On day one of trial, Plaintiff requested judicial notice of the certificate of copyright registration. The Court denied the request without prejudice because the certificate, on its own, was not evidence of what was allegedly copyrighted. Mindful that he was proceeding pro se, the Court allowed Plaintiff an additional opportunity to provide visual depictions of the copyrighted material. On day four of trial, the Court held a special hearing where Plaintiff presented to the Court and to opposing counsel--for the first time--a copy of a CD rom. The copied CD rom allegedly contained Plaintiff's copyrighted material, and Plaintiff testified that his agent submitted the original CD rom to the copyright office. The Court ultimately denied the request for judicial notice of the CD rom because Plaintiff did not adequately authenticate it. The Court did recognize, however, that Plaintiff presented evidence that screenshots printed from the CD rom were accurate representations of what Plaintiff created and sought to copyright.
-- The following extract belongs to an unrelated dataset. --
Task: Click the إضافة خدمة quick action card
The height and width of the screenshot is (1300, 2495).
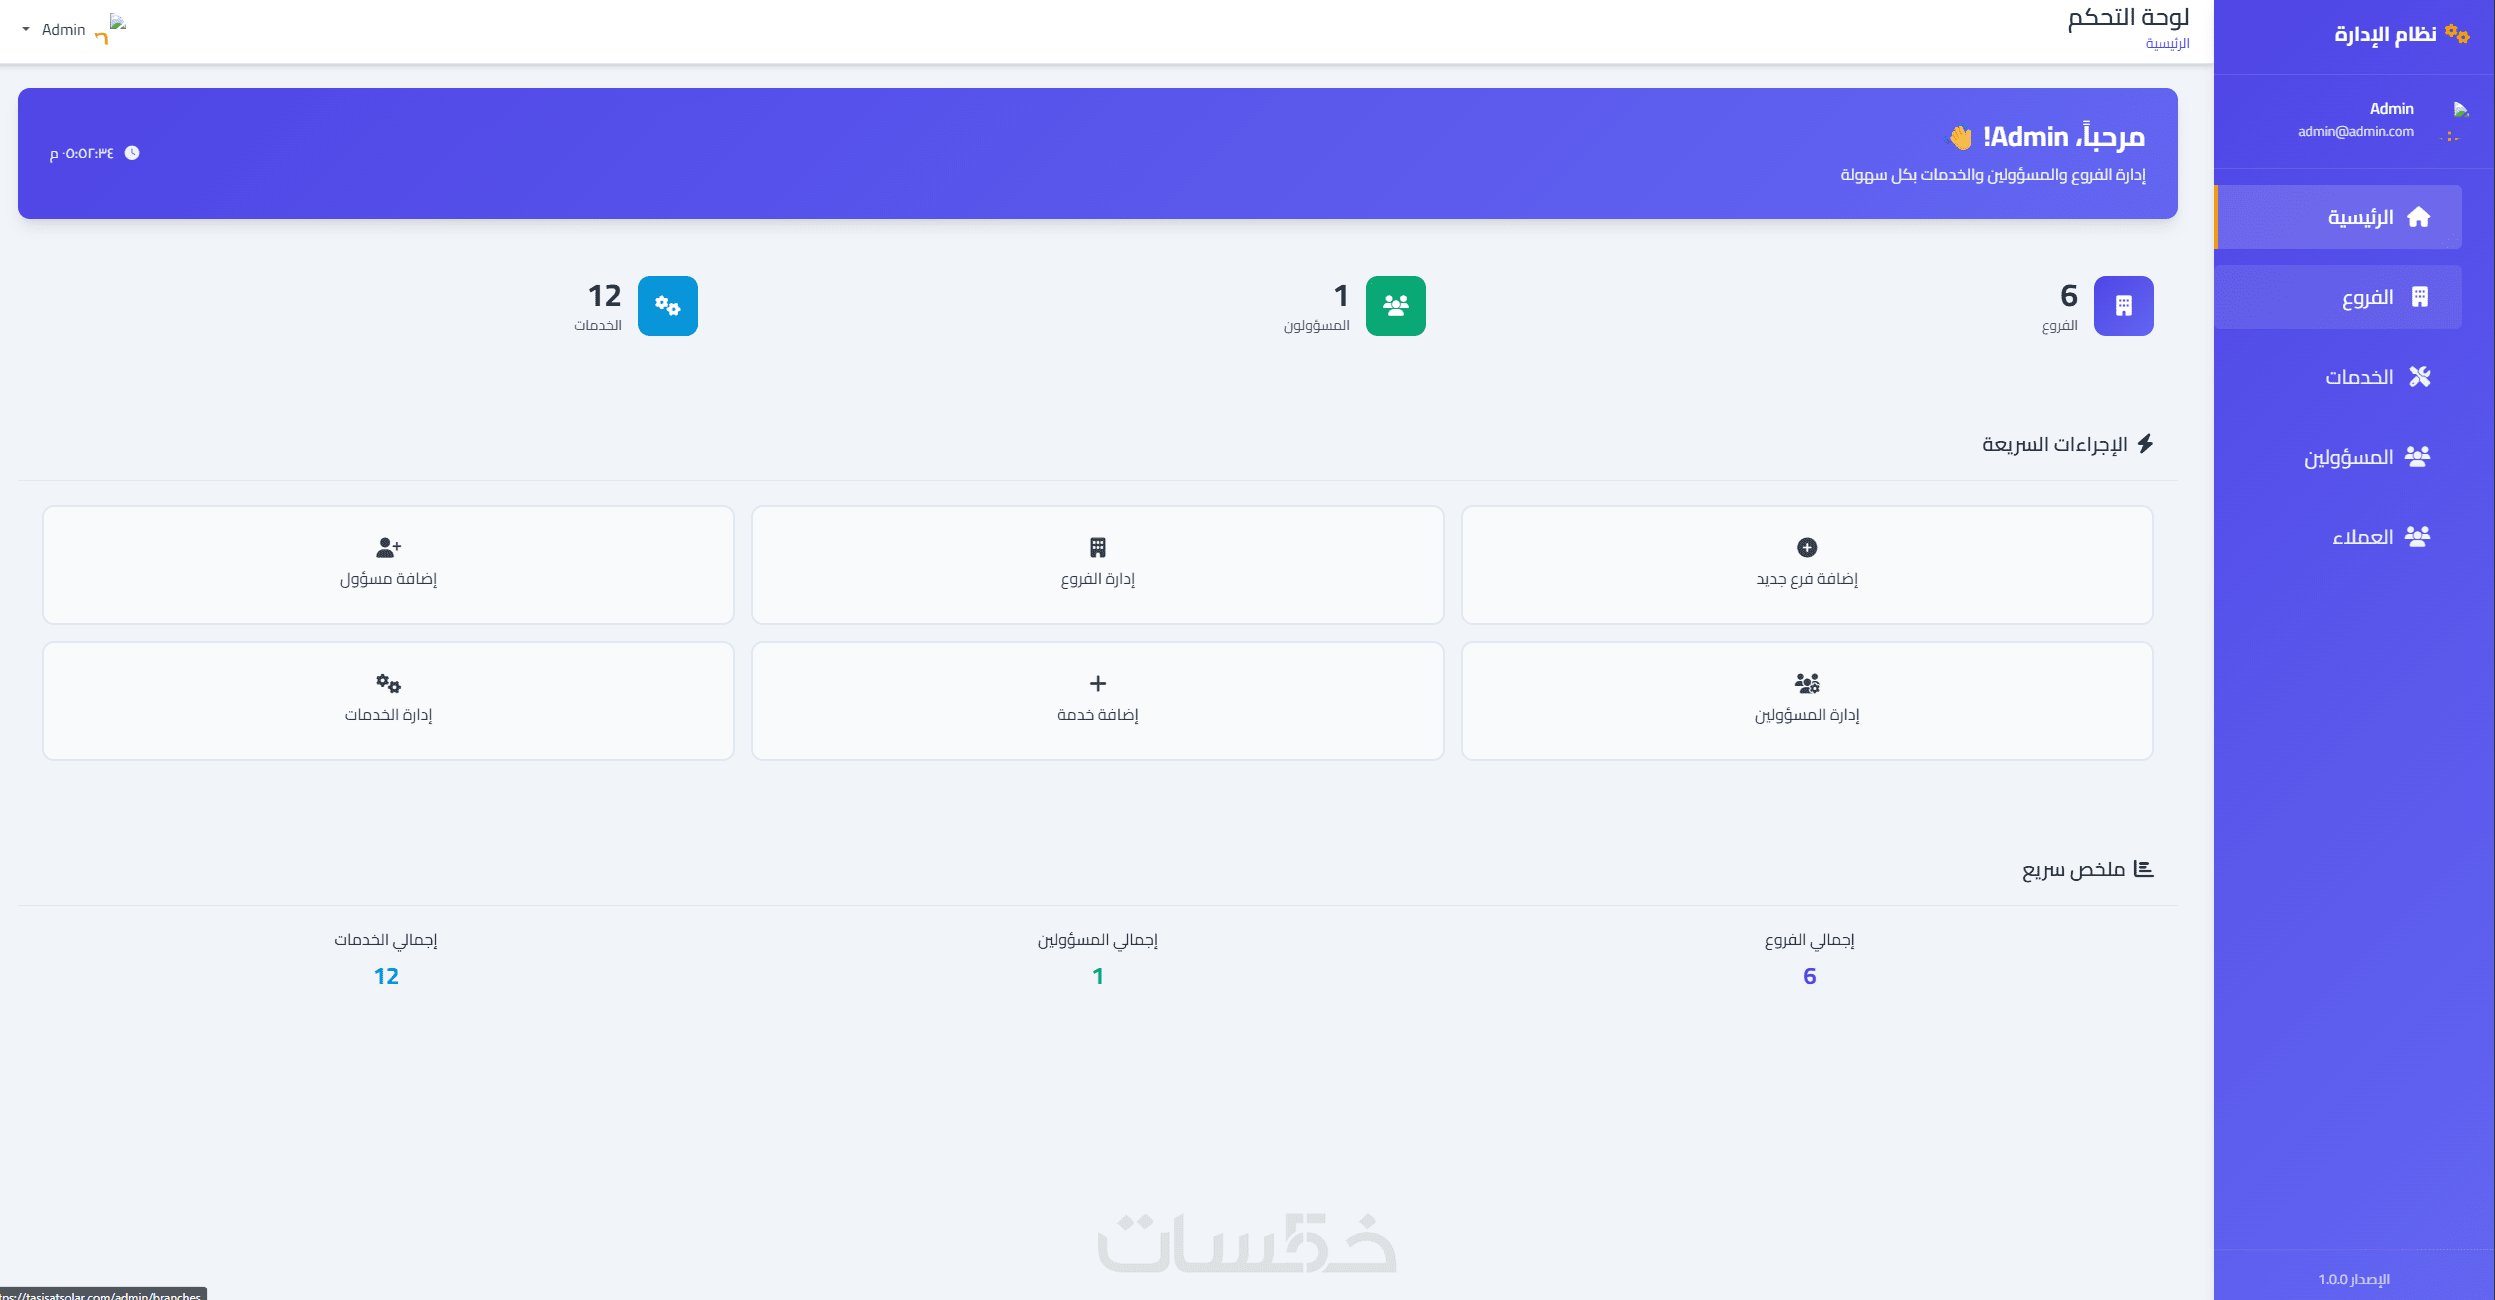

In his pre-trial brief, Plaintiff devoted over eleven pages to his copyright claim and used less than seven pages to discuss his remaining five claims. In his post-trial brief, Plaintiff spent over six pages discussing his copyright claim, while he spent less than nine pages discussing his other five claims in the complaint.

The Court's Ruling.

On November 21, 2007, the Court entered judgment as to all the claims and counterclaims. Plaintiff prevailed on his claims for false advertising under the Lanham Act and unfair business practices under California's Business and Professions Code sections 17200 et seq. Defendant successfully defended against Plaintiff's claims for copyright infringement, common law unfair competition, intentional interference with prospective economic advantage and trade libel.

Plaintiff successfully defended all of Defendant's counterclaims, specifically, false advertising under the Lanham Act, false or misleading statements under state law, common law unfair competition, intentional interference with prospective economic advantage, trade libel and defamation.